• **WHAT TO DO**
Would you please copy the part of the material below that opens with the line containing "Image resolution: width=1454" and closes with the line containing "Where should I"? Copy it exactly, and only it.

• **ENTRIES SUPPLIED**

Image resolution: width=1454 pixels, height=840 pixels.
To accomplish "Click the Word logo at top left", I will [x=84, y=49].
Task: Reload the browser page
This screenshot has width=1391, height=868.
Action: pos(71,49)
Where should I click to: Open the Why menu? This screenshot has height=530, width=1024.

--

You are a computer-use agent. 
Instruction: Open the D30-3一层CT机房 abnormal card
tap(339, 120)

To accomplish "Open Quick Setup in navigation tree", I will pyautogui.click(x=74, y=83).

--

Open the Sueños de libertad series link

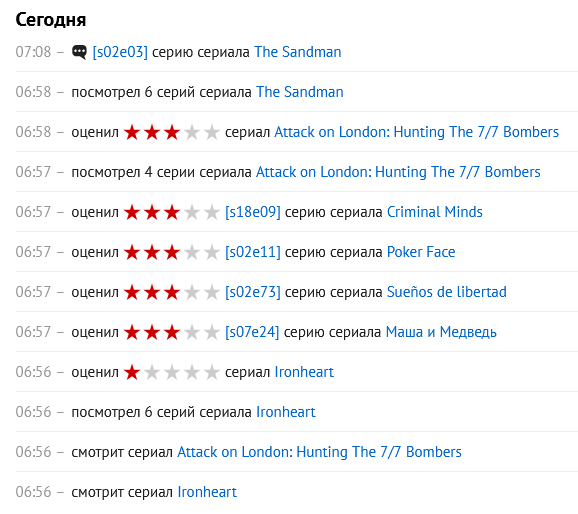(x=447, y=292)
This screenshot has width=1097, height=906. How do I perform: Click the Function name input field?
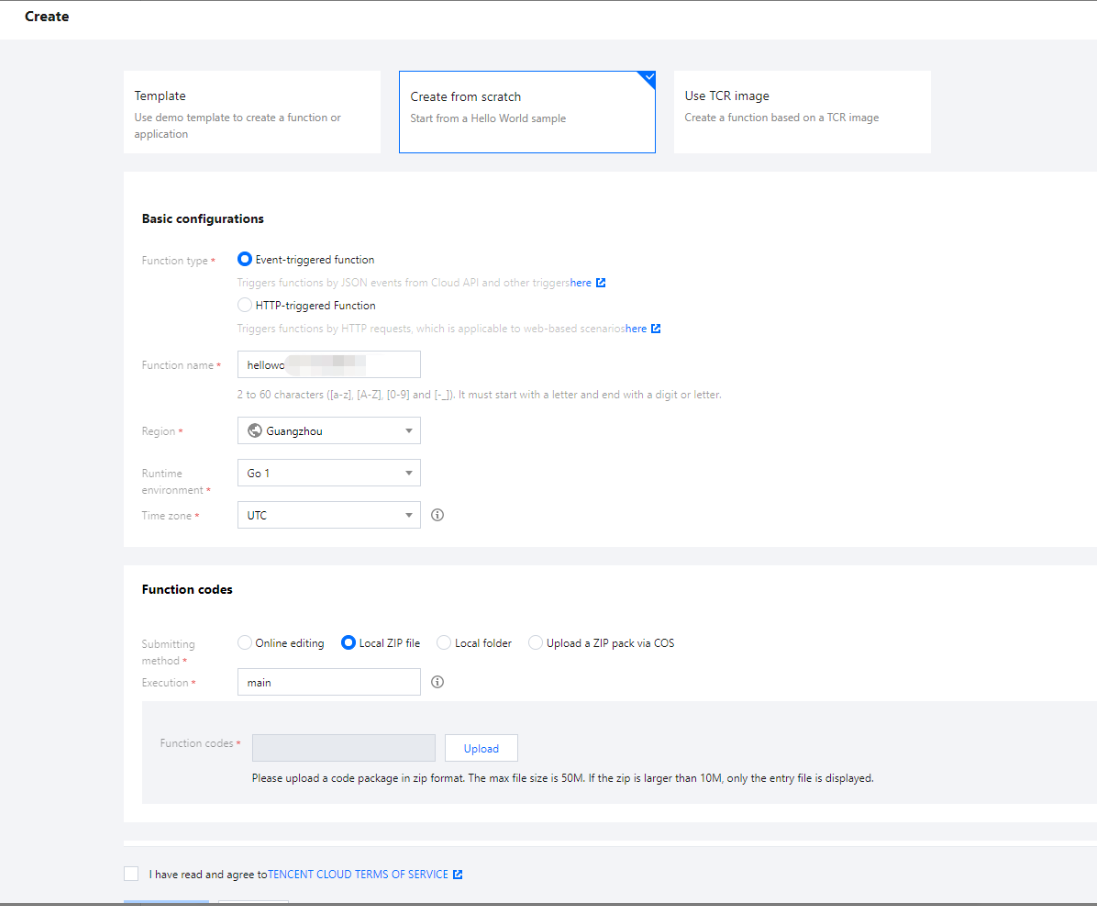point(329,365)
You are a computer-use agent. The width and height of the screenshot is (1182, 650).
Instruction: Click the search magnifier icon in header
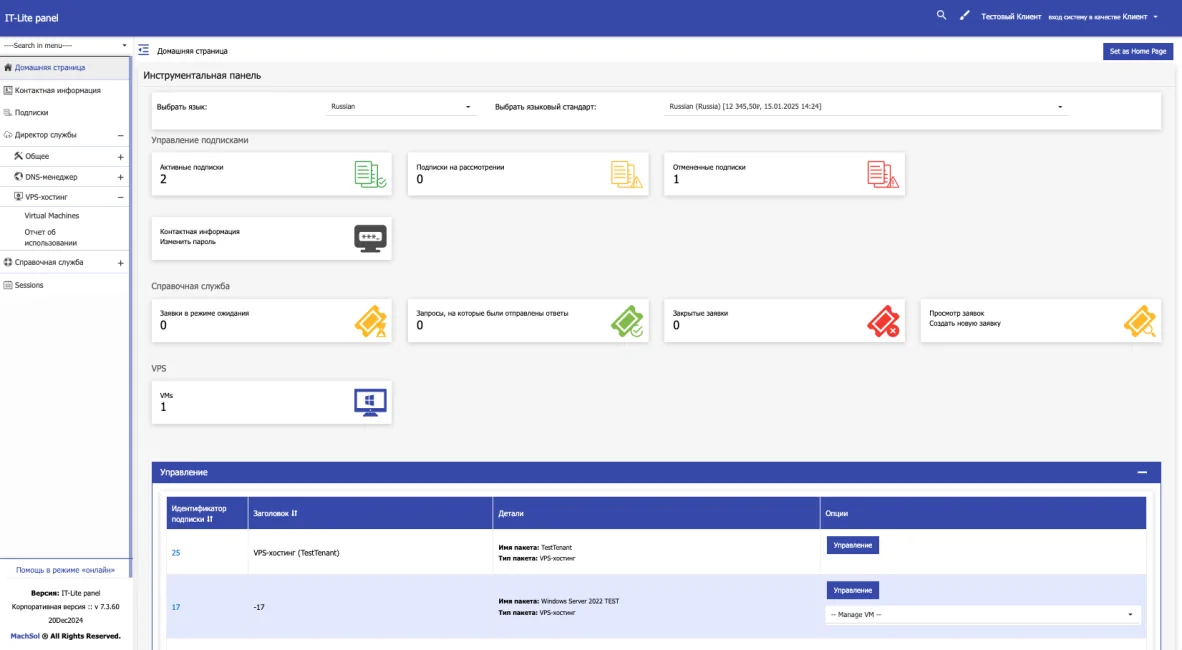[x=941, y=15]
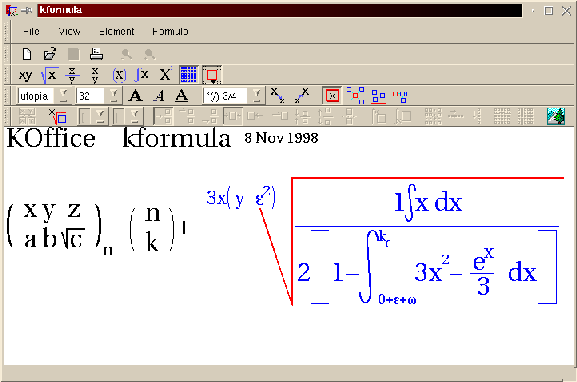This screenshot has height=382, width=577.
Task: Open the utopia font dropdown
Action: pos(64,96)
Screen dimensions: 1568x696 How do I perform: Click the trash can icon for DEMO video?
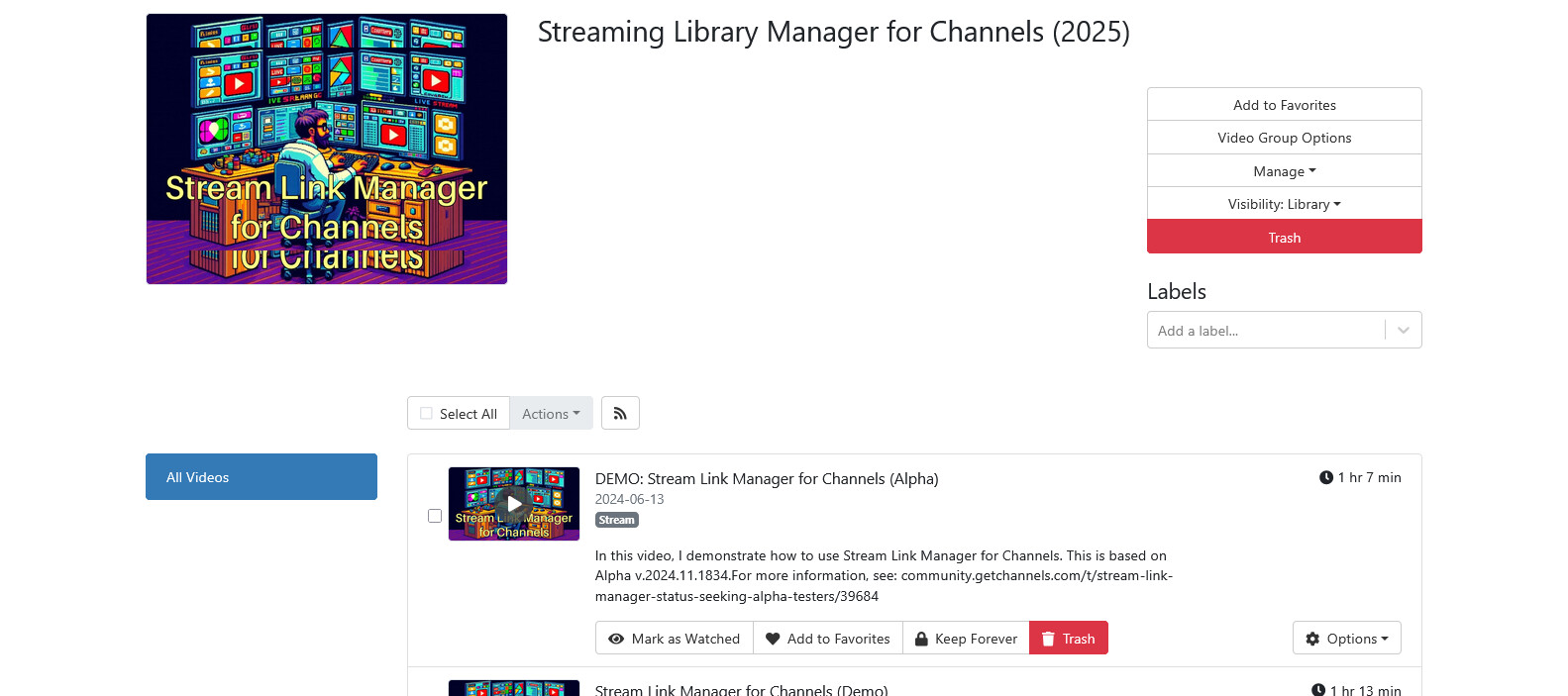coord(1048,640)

• **ANSWER SPACE**
Image resolution: width=1454 pixels, height=840 pixels.
To accomplish "Click the Word logo at top left", I will [x=84, y=49].
Task: Reload the browser page
This screenshot has width=1391, height=868.
Action: pos(71,49)
Where should I click to: Open the Why menu? This screenshot has height=530, width=1024.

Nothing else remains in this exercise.